Tips for Stargazing in the National Parks
If your typical view of the night sky consists of a handful of stars dimly twinkling through a hazy, light-polluted sky, get ready for a treat. In most national parks, the night sky blazes with starlight—and with a little practice, you can give your family a memorable astronomical tour.
Constellations are stories in the sky—many depict animals or figures from Greek mythology. Brush up on a few of these tales before your trip, and you’ll be an instant source of nighttime entertainment.
The stars in the Northern Hemisphere appear to rotate around Polaris, the North Star, in fixed positions relative to one another. To get your celestial bearings, first find the bright stars of the Big Dipper. An imaginary line drawn through the two stars that form the outside edge of the cup (away from the handle) will point straight to Polaris (which also serves as the last star in the handle of the Little Dipper).
Myriad astronomy books and websites have additional star charts; National Geographic has a cool interactive version with images from the Hubble Space Telescope (www.nationalgeographic.com/stars).
Stars twinkle, planets don’t (because they’re so much closer to Earth, the atmosphere doesn’t distort their light as much). Planets are also bright, which makes them fairly easy to spot.
The easiest planet to spot is Venus, the brightest object in the night sky besides the moon and the Earth’s closest planetary neighbor. Look for it just before sunrise or just after sunset; it’ll be near the point where the sun is rising or setting. (Venus and Earth orbit the sun at different speeds. When Venus is moving away from Earth, we see it in the morning, and when it’s moving toward us, we see it in the evening.) Like the moon, Venus goes through phases—check it out through a pair of binoculars. You can also spot Mars, Jupiter, Saturn, and Mercury—with or without the aid of binoculars.

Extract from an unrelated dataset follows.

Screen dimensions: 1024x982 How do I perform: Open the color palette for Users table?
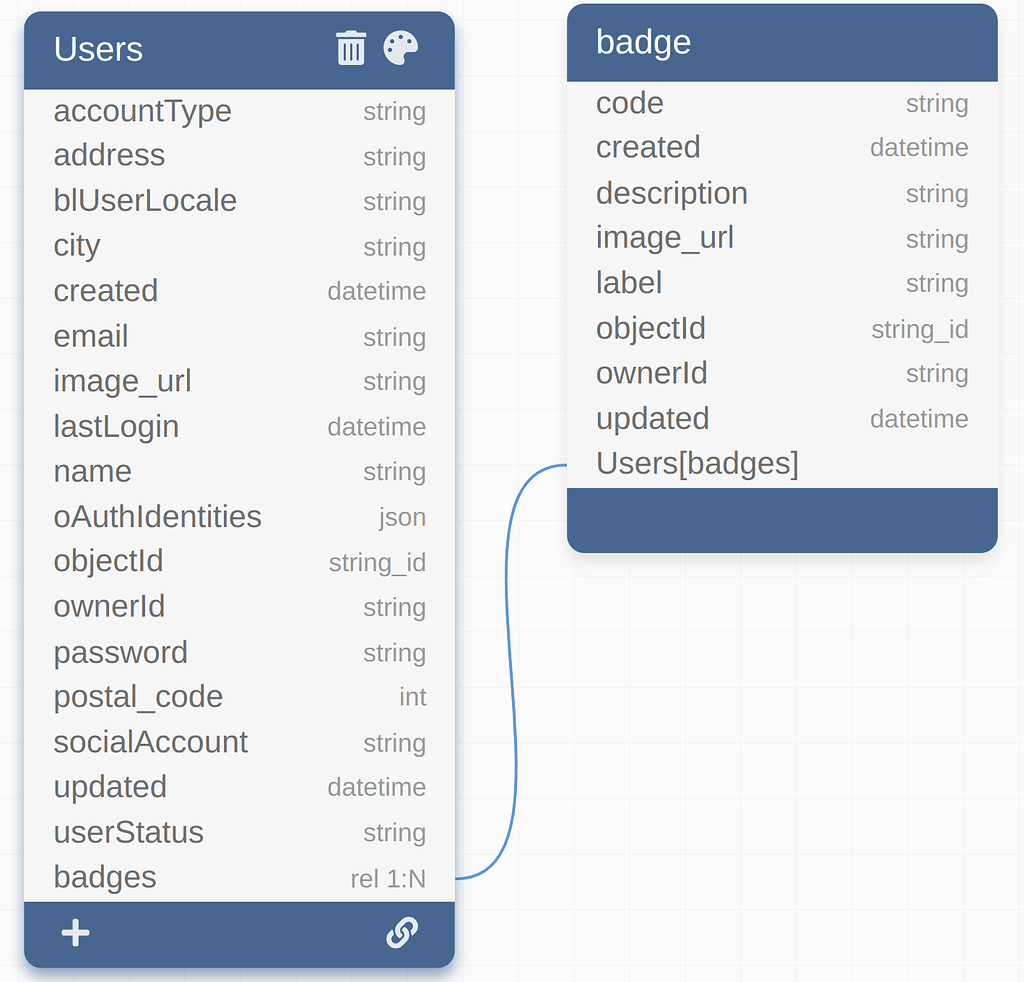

It’s hard to match the magic of a meteor shower, the natural fireworks display that occurs as Earth passes through a cloud of debris called meteoroids. These pieces of space junk—most the size of a pebble—hit our atmosphere at high speeds, and the intense friction produces brief but brilliant streaks of light. Single meteors are often called "shooting stars" or "falling stars."
Because our planet passes through the same patches of interstellar refuse each year, it’s easy to roughly predict when the major meteor showers will occur. Notable ones include the Perseids (mid-August), the Orionids (late October), the Leonids (mid-November), and the Geminids (mid-December). Each shower is named after the point in the sky where meteors appear to originate. If you’re not visiting during a shower, don’t worry—you can spot individual meteors any time of the year.

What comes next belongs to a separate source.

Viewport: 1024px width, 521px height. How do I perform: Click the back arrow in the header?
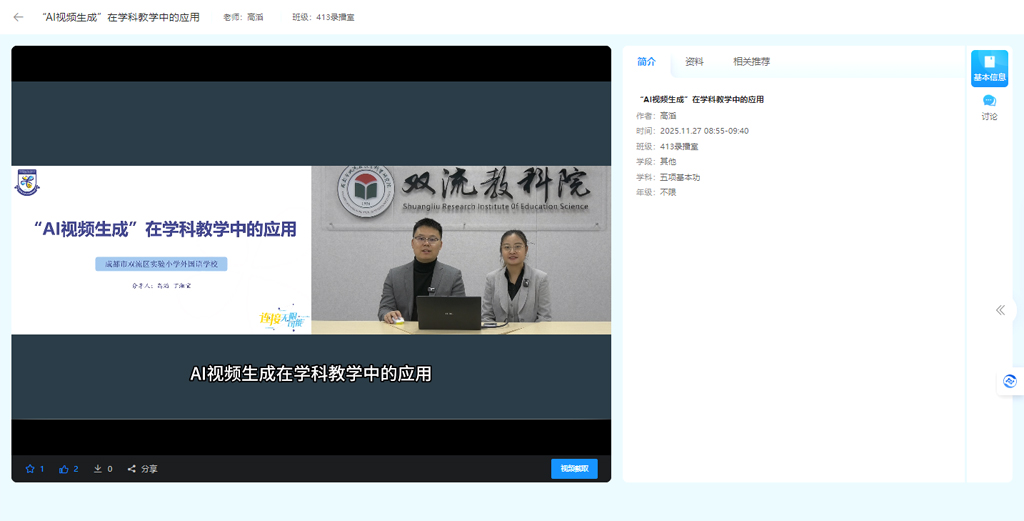(18, 17)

Right now, according to NASA, there are about 3,000 operative human-made satellites (along with 6,000 pieces of space junk) orbiting the Earth—and you can catch a glimpse of one with a little practice. Satellites look like fast-moving, non-blinking points of light; the best way to spot one is to lie on your back and scan the sky for movement. Be on the lookout for satellites an hour or two before or after sunset (though you may see them at other times as well).
You can take the guesswork out of the search with a few useful online tools (www.nasa.gov or www.heavens-above.com). Select your location, and these websites will help you predict—down to the minute—when certain objects will be streaking overhead. It's especially worthwhile to use these sites to look for the two brightest satellites: the International Space Station and the space shuttle.